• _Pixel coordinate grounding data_
--
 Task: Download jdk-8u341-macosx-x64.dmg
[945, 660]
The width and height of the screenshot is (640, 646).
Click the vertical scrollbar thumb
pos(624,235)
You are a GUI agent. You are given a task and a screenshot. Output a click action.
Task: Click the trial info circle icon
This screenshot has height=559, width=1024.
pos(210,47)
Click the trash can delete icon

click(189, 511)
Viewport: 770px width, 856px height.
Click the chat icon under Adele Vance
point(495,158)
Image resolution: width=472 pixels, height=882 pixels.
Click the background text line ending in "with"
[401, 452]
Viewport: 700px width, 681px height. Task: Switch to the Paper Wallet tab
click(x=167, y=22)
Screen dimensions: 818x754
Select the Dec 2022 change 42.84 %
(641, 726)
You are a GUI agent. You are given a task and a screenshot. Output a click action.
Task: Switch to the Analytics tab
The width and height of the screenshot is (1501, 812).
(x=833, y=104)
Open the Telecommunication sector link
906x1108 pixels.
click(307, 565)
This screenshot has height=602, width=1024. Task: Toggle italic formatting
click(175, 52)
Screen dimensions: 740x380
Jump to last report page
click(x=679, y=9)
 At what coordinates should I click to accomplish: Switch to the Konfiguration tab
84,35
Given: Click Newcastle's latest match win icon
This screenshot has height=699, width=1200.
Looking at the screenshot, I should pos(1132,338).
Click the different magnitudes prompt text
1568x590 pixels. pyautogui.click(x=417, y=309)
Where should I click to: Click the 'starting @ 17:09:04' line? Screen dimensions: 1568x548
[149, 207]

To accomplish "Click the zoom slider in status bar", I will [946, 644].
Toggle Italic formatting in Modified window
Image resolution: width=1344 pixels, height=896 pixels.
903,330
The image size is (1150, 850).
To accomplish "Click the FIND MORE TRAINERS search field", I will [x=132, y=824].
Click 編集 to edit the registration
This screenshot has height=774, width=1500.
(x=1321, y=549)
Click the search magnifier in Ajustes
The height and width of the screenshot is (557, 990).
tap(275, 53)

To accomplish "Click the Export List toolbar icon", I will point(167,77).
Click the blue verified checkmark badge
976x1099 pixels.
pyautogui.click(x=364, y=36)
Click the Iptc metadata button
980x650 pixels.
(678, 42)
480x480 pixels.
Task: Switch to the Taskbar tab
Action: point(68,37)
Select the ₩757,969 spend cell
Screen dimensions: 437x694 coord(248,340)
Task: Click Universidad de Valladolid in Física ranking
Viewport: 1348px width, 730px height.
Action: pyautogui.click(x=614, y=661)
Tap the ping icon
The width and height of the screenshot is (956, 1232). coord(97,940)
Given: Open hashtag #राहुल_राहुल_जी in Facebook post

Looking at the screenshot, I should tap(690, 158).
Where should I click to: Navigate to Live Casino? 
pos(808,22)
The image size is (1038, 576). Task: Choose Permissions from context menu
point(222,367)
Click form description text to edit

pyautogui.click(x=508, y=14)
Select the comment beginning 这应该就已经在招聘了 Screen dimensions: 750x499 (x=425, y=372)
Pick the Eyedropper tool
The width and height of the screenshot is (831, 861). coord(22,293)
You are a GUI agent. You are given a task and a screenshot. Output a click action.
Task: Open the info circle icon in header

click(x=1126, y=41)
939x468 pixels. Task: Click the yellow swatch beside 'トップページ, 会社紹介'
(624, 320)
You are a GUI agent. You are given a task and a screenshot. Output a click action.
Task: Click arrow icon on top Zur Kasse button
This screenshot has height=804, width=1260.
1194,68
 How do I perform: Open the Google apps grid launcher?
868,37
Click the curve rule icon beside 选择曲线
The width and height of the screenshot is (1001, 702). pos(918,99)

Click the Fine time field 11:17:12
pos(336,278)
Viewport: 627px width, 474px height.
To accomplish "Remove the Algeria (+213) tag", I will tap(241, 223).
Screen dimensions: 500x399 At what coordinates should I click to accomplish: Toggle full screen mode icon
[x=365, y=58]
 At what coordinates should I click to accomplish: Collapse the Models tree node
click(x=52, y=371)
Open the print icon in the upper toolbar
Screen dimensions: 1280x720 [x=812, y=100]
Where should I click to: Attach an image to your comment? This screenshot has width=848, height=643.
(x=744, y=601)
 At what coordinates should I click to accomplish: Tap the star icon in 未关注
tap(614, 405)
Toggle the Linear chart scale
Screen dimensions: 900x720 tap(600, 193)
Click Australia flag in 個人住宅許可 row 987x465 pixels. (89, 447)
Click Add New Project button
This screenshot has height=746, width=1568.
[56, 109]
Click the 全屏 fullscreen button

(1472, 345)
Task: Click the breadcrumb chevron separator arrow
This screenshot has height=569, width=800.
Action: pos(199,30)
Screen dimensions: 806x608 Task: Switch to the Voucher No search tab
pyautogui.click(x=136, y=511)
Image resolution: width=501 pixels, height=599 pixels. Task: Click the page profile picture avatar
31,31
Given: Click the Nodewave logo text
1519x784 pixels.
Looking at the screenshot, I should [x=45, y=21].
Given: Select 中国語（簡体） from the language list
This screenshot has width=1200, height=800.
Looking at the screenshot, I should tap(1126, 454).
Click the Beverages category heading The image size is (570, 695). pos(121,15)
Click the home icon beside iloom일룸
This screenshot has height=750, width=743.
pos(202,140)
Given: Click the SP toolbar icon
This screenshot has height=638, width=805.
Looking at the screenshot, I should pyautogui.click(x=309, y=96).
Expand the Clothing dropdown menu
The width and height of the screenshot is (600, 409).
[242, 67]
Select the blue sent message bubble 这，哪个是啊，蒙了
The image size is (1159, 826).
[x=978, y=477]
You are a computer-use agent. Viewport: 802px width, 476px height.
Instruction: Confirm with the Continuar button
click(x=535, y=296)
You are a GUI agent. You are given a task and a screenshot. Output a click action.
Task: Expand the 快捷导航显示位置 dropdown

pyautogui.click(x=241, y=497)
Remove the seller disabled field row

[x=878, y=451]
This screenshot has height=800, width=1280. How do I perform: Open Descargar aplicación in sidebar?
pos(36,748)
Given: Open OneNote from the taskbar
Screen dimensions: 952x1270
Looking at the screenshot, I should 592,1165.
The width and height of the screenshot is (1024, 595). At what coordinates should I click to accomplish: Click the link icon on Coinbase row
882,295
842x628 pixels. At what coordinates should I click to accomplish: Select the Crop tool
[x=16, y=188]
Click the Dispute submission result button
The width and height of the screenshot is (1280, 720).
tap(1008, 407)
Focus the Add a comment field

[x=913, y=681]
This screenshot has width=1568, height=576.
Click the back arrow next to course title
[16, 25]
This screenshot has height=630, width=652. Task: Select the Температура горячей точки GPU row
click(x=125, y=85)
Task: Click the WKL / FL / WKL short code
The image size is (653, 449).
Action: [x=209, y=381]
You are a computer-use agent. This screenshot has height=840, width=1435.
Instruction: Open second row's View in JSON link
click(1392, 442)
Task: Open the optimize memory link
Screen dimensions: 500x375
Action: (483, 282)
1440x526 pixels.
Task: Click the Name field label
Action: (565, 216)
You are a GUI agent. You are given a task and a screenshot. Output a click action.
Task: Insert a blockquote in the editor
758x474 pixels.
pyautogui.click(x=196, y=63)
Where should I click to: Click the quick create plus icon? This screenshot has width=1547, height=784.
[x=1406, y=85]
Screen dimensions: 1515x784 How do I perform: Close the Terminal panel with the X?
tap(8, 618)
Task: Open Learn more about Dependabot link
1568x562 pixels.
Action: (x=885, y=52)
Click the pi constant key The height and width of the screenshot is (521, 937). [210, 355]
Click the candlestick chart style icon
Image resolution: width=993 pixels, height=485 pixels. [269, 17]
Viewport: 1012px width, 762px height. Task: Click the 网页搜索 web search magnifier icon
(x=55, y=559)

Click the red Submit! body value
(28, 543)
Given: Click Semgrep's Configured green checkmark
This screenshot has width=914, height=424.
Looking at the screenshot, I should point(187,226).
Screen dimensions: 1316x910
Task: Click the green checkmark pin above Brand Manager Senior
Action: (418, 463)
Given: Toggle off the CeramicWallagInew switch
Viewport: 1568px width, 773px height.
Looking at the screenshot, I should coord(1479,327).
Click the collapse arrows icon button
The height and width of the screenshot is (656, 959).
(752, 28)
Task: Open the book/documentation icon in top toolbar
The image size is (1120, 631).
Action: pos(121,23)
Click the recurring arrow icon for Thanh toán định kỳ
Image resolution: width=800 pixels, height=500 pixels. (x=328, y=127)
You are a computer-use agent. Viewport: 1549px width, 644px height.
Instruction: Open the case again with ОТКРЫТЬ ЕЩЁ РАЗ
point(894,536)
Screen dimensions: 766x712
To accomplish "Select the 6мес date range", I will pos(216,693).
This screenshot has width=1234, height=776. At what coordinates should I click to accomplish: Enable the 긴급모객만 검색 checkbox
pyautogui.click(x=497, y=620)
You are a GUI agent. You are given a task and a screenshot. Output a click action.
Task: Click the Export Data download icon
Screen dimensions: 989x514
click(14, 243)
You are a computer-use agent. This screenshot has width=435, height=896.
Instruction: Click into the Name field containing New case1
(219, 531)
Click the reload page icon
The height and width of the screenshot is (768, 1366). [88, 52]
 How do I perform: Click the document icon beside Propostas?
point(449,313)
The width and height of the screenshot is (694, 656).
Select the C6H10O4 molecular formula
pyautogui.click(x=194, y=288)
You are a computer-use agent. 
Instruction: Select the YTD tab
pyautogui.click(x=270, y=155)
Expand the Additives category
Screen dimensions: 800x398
--
• _Task requirements_
Nothing but the lines from the one containing "Screen dimensions: 766x712" through the last line of the data above should be set down, word for word.

• _Answer to this task_
Screen dimensions: 766x712
To accomplish "Select the 6мес date range", I will pos(216,693).
This screenshot has width=1234, height=776. At what coordinates should I click to accomplish: Enable the 긴급모객만 검색 checkbox
pyautogui.click(x=497, y=620)
You are a GUI agent. You are given a task and a screenshot. Output a click action.
Task: Click the Export Data download icon
Screen dimensions: 989x514
click(14, 243)
You are a computer-use agent. This screenshot has width=435, height=896.
Instruction: Click into the Name field containing New case1
(219, 531)
Click the reload page icon
The height and width of the screenshot is (768, 1366). [88, 52]
 How do I perform: Click the document icon beside Propostas?
point(449,313)
The width and height of the screenshot is (694, 656).
Select the C6H10O4 molecular formula
pyautogui.click(x=194, y=288)
You are a computer-use agent. 
Instruction: Select the YTD tab
pyautogui.click(x=270, y=155)
Expand the Additives category
Screen dimensions: 800x398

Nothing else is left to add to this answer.